Item 7.  Identification  and  Classification  of the Subsidiary which Acquired
         the Security Being Reported on by the Parent Holding Company.

         Not applicable.

Item 8.  Identification and Classification of Members of the Group.

         Not applicable.

Item 9.  Notice of Dissolution of Group.

         Not applicable.

Item 10. Certification.

         Not applicable.

                                    SIGNATURE

After reasonable inquiry and to the best of my knowledge and belief, I certify
that the information set forth in this statement is true, complete and correct.

Dated:   February 13, 2006
                                    /s/ VINCENT J. RYAN
                                    Vincent J. Ryan
                                    (Name)

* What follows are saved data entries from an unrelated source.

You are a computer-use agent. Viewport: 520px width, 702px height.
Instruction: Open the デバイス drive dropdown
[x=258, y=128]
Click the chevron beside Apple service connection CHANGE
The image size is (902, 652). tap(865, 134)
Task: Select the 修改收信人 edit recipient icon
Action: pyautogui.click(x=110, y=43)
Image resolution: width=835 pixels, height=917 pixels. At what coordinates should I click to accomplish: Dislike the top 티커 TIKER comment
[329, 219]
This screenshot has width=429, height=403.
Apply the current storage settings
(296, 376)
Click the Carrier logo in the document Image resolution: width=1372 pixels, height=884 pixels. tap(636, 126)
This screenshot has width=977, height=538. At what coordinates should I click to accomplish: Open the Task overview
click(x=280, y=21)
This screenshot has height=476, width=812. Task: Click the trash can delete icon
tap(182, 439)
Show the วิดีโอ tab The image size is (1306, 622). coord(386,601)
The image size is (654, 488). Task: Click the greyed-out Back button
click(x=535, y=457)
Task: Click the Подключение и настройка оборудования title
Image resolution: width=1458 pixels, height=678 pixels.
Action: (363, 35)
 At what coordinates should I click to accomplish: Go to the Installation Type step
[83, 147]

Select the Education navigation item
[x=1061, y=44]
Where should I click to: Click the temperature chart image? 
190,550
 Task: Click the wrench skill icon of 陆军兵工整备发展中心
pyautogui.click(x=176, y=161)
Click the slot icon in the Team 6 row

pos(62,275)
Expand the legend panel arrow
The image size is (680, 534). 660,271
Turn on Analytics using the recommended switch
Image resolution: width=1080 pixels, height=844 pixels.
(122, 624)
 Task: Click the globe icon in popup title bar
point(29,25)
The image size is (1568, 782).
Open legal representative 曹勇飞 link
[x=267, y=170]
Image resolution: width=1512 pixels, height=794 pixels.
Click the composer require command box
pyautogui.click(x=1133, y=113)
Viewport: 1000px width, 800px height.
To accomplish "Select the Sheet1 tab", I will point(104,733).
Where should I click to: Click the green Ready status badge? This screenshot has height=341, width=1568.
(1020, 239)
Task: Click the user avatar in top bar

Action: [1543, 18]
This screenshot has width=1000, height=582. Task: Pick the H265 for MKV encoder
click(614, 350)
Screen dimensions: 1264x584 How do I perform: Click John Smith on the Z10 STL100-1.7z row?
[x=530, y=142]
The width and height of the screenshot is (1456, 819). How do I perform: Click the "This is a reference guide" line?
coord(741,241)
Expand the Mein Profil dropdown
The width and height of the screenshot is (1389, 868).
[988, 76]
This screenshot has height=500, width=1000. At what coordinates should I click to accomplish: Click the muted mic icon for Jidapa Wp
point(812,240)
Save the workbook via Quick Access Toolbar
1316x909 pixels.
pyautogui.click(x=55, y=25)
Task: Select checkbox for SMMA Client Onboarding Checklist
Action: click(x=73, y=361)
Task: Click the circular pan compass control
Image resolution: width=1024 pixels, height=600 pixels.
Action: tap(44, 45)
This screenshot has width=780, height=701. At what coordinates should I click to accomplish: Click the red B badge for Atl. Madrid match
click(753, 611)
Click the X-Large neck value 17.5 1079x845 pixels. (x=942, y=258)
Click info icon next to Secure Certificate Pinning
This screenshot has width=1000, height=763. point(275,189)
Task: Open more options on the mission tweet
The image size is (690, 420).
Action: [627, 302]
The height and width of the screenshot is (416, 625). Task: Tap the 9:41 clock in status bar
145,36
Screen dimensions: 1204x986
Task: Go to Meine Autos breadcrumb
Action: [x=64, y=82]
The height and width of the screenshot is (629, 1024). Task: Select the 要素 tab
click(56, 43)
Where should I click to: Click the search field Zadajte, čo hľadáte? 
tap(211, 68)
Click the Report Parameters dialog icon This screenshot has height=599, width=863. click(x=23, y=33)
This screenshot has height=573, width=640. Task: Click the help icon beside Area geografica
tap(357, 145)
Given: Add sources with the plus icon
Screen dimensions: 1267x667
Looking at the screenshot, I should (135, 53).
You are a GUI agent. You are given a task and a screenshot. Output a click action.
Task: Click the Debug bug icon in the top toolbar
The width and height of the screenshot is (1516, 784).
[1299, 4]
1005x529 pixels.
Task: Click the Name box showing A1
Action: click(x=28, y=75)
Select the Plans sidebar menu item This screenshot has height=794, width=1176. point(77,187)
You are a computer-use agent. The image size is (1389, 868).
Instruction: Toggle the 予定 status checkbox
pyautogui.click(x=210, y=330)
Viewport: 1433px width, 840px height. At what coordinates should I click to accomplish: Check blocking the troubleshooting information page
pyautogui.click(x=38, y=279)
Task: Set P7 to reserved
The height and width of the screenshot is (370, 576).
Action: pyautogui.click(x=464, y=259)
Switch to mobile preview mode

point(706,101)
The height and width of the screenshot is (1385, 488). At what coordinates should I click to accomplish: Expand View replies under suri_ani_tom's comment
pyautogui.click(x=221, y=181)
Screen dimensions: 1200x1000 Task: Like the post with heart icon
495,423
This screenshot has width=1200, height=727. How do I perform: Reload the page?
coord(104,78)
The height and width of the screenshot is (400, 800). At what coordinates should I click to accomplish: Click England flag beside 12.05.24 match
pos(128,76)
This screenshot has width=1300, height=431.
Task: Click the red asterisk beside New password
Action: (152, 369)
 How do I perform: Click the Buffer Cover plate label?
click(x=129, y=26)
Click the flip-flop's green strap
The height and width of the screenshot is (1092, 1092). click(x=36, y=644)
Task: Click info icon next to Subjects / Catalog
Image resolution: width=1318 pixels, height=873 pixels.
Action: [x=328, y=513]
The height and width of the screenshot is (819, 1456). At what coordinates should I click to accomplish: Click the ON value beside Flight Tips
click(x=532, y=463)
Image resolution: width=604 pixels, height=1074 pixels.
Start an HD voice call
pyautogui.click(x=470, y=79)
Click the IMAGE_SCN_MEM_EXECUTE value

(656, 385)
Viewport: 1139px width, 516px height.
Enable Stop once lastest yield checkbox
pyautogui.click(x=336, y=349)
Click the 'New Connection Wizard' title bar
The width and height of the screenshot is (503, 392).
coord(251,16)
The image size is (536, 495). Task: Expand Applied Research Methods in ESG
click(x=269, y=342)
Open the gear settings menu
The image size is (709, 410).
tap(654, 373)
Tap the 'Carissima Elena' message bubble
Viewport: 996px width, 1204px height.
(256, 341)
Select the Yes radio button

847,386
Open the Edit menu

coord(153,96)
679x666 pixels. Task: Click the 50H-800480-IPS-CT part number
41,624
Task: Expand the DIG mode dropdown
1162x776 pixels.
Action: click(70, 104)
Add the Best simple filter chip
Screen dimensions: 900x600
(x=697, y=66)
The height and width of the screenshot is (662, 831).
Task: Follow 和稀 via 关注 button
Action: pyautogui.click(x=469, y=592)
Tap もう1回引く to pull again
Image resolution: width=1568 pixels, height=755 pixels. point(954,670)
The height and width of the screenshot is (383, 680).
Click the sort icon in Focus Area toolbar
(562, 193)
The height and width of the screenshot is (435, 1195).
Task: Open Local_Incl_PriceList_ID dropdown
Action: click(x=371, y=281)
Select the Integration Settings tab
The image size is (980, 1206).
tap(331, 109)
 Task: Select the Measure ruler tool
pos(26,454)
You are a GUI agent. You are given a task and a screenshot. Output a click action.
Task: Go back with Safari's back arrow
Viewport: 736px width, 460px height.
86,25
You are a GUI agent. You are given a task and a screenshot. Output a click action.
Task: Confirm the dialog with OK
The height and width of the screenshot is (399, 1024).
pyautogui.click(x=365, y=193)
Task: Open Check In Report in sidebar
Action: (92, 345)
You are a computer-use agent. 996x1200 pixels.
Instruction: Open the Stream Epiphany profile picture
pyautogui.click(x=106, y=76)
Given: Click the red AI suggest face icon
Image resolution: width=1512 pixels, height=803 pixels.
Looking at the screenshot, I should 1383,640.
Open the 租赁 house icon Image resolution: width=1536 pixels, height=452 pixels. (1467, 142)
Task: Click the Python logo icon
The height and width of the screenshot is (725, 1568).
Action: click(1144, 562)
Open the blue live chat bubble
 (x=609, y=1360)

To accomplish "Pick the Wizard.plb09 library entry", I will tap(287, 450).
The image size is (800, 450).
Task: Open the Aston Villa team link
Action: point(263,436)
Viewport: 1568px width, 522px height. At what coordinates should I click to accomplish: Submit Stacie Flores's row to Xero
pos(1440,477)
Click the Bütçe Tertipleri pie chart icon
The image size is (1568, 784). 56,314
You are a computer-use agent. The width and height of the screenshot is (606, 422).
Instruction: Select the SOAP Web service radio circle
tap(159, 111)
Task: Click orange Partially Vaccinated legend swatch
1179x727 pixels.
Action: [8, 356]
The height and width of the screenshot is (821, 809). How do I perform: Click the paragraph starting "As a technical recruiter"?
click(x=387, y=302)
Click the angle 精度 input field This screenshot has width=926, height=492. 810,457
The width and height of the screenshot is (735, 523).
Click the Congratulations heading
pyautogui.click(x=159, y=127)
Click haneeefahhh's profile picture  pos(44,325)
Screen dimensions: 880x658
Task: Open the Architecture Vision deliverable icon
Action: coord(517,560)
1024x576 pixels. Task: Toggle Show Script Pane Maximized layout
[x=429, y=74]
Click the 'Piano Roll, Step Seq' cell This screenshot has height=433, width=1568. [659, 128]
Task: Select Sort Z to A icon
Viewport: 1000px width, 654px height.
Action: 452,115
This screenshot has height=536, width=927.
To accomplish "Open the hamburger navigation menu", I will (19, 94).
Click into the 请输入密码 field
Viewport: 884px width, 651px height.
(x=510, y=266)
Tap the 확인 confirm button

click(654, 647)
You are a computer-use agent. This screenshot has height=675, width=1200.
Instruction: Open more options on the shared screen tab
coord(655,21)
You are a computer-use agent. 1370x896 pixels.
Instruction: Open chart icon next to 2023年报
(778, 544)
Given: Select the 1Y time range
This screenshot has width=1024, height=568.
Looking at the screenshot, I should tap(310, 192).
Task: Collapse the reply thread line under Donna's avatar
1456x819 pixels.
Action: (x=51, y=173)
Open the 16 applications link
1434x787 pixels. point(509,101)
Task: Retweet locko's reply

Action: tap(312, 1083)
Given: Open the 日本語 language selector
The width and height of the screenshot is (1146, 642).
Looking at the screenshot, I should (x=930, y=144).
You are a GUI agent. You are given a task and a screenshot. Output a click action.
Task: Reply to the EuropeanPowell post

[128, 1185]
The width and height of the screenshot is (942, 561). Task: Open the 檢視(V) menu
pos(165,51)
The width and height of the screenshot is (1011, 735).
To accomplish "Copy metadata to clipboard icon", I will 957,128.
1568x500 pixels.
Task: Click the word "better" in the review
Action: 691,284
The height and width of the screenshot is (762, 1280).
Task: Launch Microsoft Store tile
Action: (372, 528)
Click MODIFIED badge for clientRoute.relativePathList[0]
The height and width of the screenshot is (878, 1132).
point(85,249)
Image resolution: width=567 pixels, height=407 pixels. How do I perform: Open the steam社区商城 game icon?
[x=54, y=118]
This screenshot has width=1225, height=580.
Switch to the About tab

The original statement shall be signed by each person on whose behalf the
statement is filed or his authorized representative. If the statement is signed
on behalf of a person by his authorized representative other than an executive
officer or general partner of the filing person, evidence of the
representative's authority to sign on behalf of such person shall be filed with
the statement, provided, however, that a power of attorney for this purpose
which is already on file with the



                                  SCHEDULE 13G
CUSIP No. 46246 10 6                                           Page 7 of 7 pages


Commission may be incorporated by reference. The name and any title of each
person who signs the statement shall be typed or printed beneath his signature.

NOTE. Schedules filed in paper format shall include a signed original and five
copies of the schedule, including all exhibits. See Section 240.13d-7 for other
parties for whom copies are to be sent.

Attention. Intentional misstatements or omissions of fact constitute Federal
criminal violations (See 18 U.S.C. 1001).